Je ne regrette rien du soutien que j’ai apporté à la constitution de la Nupes pour les élections législatives. Compte tenu de la situation à la fois tragique et baroque à l’issue de l’élection présidentielle, c’est ce qu’il y avait de plus intelligent à faire et cela a permis que les différents courants de la gauche soient représentés a minima à l’Assemblée nationale.

Mais maintenant il convient d’en rester là ! L’ADN politique hégémonique, centralisateur et autoritaire de LFI est pénible au niveau national mais ne prête pas vraiment à conséquence. En revanche, il est intolérable quand il vient en soutien aux régimes qui sont une menace de plus en plus évidente pour les démocraties. Après avoir voulu faire croire que l’Ukraine pouvait être une menace pour la Russie, voilà que Jean-Luc Mélenchon trouve légitime la prétention chinoise de remettre Taïwan sous sa coupe. Pour y démanteler les institutions démocratiques comme elle le fait à Hong Kong ?

Historiquement, culturellement et économiquement, la Russie et la Chine sont de grandes nations.
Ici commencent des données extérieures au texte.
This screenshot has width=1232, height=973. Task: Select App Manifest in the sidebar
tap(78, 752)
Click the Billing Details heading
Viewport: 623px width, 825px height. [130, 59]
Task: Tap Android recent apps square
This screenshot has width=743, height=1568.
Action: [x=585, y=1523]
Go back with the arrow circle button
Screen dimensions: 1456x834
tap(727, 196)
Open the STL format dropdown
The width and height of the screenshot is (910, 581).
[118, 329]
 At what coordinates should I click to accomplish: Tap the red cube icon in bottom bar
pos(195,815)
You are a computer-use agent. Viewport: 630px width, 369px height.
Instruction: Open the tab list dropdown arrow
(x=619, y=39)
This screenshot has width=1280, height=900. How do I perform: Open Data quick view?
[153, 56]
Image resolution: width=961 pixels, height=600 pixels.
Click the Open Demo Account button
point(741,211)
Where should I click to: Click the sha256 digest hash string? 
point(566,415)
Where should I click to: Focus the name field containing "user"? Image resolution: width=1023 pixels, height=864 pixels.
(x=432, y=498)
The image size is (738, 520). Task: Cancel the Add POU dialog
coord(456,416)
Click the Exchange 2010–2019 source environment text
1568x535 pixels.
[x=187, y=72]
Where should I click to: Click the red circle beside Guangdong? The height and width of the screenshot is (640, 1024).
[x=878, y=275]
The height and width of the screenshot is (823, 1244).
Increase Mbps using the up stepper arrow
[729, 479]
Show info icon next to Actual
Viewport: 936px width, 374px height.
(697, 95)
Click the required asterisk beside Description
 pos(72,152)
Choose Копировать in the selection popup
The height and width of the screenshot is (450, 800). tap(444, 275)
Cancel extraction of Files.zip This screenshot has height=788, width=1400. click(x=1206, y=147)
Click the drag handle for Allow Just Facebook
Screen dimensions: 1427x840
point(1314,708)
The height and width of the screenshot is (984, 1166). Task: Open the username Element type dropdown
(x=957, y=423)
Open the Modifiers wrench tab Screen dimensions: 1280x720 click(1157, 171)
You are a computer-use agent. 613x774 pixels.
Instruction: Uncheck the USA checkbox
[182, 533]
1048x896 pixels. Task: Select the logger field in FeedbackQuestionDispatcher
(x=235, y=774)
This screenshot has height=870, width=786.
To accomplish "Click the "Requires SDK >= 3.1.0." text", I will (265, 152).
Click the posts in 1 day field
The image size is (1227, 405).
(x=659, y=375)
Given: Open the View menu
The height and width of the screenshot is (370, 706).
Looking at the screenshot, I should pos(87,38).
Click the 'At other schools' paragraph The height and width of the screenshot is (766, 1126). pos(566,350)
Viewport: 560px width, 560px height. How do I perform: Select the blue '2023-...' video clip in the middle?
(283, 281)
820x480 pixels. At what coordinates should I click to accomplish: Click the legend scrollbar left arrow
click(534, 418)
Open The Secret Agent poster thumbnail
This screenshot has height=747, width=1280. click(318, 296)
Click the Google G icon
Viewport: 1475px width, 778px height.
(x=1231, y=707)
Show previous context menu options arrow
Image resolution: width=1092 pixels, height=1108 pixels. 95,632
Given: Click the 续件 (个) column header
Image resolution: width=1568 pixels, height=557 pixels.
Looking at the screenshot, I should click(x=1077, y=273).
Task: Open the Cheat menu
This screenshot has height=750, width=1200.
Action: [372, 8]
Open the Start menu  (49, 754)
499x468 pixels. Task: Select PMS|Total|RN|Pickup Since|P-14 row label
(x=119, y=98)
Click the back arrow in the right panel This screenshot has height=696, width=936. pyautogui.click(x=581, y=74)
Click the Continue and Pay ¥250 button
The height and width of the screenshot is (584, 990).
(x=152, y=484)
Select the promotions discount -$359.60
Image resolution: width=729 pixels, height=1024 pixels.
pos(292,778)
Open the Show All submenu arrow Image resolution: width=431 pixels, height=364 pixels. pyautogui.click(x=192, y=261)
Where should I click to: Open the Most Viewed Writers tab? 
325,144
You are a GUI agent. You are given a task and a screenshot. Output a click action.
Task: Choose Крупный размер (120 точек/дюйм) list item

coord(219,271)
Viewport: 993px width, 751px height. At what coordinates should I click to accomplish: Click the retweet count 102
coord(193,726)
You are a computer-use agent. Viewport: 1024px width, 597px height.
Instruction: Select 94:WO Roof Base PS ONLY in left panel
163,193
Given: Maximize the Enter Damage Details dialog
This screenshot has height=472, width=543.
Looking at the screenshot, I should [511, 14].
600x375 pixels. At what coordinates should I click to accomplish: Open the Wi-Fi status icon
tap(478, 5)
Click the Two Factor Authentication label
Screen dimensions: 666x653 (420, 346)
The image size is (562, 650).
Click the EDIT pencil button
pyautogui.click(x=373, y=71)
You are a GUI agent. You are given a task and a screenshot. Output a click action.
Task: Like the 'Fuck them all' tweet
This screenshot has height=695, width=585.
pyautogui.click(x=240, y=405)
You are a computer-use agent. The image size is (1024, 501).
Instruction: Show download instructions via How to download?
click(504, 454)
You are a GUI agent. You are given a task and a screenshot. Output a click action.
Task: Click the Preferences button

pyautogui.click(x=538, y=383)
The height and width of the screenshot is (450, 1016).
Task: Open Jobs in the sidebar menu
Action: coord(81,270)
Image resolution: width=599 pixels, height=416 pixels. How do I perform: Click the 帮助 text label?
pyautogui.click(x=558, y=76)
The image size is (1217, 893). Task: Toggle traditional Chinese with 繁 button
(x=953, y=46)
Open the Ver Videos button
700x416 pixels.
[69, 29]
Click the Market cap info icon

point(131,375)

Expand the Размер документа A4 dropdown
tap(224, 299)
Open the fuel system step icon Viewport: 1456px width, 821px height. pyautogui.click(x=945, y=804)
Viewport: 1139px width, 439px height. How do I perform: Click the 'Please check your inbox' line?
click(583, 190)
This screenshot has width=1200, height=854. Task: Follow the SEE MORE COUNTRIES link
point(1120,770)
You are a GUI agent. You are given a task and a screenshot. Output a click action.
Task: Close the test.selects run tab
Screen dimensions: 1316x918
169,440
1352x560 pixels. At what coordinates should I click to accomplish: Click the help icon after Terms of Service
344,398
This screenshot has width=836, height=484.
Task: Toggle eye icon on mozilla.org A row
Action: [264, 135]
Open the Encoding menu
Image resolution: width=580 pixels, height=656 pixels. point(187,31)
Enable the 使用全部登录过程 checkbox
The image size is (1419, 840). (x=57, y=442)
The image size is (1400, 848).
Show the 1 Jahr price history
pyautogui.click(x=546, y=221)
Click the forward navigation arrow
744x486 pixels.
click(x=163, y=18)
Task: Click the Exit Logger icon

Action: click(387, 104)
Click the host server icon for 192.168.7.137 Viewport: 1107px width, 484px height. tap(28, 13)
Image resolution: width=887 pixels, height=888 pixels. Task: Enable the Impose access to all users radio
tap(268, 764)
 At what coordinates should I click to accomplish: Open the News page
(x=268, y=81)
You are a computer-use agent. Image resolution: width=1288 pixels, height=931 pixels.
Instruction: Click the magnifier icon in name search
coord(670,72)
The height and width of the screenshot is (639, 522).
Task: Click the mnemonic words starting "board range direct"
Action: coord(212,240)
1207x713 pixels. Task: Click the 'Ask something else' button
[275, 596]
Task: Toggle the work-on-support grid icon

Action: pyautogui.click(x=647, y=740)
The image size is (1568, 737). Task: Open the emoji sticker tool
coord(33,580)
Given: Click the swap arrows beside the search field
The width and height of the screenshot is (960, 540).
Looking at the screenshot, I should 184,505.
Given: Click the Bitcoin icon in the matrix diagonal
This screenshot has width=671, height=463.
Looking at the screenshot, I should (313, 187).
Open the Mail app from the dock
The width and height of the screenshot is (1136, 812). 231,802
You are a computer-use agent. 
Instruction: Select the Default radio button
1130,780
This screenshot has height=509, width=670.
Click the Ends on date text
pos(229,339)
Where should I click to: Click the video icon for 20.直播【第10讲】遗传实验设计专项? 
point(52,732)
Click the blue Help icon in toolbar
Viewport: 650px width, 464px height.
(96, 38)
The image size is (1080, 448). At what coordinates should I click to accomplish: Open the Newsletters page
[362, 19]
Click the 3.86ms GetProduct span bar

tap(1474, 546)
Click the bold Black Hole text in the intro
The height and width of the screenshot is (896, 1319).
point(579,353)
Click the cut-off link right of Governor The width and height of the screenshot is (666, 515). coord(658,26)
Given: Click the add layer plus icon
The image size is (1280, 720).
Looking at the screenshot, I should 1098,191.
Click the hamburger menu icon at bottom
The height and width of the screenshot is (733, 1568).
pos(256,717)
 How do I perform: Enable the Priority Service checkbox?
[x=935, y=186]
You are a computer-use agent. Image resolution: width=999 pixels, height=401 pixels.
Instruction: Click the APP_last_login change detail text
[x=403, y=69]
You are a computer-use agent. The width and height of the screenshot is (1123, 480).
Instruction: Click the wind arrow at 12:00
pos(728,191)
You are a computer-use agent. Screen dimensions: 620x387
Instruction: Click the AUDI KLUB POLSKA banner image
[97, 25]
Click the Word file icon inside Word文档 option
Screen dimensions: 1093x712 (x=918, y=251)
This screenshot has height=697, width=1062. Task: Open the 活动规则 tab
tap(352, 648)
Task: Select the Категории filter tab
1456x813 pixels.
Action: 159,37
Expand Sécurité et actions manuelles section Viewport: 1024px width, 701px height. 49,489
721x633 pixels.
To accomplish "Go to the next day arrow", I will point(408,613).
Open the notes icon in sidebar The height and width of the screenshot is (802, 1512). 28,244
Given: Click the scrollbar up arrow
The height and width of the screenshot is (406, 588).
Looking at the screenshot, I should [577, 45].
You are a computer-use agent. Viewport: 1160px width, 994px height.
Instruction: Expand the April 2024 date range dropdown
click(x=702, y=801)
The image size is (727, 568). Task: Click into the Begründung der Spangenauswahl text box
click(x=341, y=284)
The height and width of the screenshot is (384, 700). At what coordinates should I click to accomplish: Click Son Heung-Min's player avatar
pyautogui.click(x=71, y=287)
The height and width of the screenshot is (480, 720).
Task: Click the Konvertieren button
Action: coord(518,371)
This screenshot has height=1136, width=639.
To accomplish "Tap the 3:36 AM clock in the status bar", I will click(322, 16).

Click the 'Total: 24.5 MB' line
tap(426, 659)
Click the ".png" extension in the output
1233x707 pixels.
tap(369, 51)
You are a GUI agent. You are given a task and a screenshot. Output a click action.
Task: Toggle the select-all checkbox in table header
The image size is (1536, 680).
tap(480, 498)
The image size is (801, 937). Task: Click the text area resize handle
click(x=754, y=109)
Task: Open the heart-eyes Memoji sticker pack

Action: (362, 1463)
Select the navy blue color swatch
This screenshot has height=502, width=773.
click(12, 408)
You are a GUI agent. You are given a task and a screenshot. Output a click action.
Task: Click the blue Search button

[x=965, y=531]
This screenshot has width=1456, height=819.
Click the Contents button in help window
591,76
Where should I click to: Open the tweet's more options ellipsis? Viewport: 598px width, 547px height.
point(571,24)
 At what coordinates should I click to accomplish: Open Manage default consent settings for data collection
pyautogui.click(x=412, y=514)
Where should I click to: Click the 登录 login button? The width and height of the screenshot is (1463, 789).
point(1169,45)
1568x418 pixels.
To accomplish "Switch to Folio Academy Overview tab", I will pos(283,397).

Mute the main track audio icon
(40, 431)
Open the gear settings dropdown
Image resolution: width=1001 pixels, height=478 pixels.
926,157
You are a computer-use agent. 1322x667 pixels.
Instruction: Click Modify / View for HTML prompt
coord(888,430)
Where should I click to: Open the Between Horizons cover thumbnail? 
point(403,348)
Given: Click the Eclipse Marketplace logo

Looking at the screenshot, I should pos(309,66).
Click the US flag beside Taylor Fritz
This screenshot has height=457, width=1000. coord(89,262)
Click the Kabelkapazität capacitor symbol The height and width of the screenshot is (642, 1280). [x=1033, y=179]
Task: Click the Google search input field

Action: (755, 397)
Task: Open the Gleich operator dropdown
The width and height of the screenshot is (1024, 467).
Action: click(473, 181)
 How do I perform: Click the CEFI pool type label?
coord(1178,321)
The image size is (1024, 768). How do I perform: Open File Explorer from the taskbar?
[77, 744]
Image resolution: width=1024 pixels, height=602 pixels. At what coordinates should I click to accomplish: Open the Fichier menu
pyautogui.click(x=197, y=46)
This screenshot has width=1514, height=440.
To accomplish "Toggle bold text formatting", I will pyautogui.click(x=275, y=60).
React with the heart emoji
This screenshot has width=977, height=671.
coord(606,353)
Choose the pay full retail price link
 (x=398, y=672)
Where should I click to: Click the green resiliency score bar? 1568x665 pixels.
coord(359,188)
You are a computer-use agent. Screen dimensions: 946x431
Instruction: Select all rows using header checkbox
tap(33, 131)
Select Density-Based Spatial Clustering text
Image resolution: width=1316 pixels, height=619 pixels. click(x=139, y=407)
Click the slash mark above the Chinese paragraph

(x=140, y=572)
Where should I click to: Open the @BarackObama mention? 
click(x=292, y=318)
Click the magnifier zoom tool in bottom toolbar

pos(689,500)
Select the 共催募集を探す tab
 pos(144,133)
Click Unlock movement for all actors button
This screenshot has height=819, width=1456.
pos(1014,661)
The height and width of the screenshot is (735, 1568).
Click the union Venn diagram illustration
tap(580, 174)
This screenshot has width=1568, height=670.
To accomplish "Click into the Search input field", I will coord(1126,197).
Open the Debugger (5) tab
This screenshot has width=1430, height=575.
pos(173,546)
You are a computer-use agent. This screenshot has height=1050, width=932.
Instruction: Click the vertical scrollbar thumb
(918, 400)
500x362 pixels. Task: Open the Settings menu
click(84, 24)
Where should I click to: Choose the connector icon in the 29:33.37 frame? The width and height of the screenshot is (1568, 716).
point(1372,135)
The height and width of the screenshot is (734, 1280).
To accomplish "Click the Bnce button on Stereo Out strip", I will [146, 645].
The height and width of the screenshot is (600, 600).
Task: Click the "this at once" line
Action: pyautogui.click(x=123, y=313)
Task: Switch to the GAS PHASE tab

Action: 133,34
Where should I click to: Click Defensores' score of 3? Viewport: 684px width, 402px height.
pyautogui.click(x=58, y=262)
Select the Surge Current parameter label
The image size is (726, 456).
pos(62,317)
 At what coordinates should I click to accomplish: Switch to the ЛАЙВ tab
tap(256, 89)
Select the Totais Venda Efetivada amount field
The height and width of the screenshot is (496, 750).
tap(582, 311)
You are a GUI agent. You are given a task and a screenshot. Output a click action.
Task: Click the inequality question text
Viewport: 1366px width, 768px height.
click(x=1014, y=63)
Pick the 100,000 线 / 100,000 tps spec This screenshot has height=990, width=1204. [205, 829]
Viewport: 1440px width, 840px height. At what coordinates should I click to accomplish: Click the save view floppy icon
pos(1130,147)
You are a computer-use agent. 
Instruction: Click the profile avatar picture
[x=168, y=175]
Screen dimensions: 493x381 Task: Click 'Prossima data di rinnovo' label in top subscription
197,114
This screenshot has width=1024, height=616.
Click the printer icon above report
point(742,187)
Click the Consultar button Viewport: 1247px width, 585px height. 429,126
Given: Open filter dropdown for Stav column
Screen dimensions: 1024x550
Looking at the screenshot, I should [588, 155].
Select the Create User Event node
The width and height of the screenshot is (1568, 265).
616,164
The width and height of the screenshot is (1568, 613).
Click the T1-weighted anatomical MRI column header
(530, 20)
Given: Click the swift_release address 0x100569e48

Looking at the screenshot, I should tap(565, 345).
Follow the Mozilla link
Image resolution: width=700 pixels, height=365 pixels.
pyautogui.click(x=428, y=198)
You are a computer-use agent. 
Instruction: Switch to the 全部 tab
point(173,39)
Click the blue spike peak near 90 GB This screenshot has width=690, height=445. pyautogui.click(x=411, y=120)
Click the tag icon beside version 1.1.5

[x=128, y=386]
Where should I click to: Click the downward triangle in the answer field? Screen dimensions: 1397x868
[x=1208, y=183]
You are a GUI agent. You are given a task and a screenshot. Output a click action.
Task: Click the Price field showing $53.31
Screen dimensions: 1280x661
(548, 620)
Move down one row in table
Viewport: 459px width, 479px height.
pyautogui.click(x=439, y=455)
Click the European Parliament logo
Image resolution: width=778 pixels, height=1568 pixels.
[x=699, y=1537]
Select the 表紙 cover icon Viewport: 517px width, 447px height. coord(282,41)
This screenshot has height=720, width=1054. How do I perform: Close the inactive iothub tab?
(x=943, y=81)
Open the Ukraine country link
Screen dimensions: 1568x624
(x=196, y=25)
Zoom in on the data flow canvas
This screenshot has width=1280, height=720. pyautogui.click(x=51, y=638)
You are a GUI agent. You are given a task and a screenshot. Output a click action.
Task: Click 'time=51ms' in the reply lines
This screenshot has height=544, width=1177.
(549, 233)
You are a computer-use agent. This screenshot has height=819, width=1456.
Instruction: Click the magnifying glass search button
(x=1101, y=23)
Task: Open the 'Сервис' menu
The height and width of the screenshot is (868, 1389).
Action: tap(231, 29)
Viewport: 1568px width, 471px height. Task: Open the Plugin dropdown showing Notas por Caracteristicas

A quoi peut leur servir d’étendre encore leur pouvoir sur de nouveaux territoires ? Qui peut oser dire que les 23 millions de Taïwanais et les 44 millions d’Ukrainiens n’ont pas le droit de vivre en paix avec les institutions démocratiques qu’ils ont choisies ?

Soutien à Gabrielle Cathala dans la 6e circonscription

Le vœu que je formais ici même dès le lendemain du premier tour de l’élection présidentielle a été entendu : tous les partis de gauche se sont mis d’accord pour ne pas être en concurrence aux élections législatives et ont même fait mieux que ça puisqu’ils ont construit ensemble un programme de gouvernement, programme de nature à rendre l’espoir à tous ceux qui pensent qu’il est urgent d’apporter des réponses à la crise sociale et au dérèglement climatique.

Certes, la répartition des circonscriptions entre les différentes formations n’est pas équilibrée, LFI s’attribuant une part qui n’est pas celle de sa réelle représentativité. Mais là n’est pas le plus important, l’essentiel étant l’accord sur 95 % des mesures à prendre dès les premiers jours de la mise en place d’un gouvernement de gauche.

Dans notre circonscription c’est Gabrielle Cathala, jeune militante de LFI, qui a été désignée par son parti. Mais, fait suffisamment rare pour être souligné, elle a désiré que la suppléance revienne à une autre composante, en l’occurrence à Catherine David qui avait été la candidate initialement investie par EELV, ce qu’elle a accepté après consultation des militants écologistes locaux.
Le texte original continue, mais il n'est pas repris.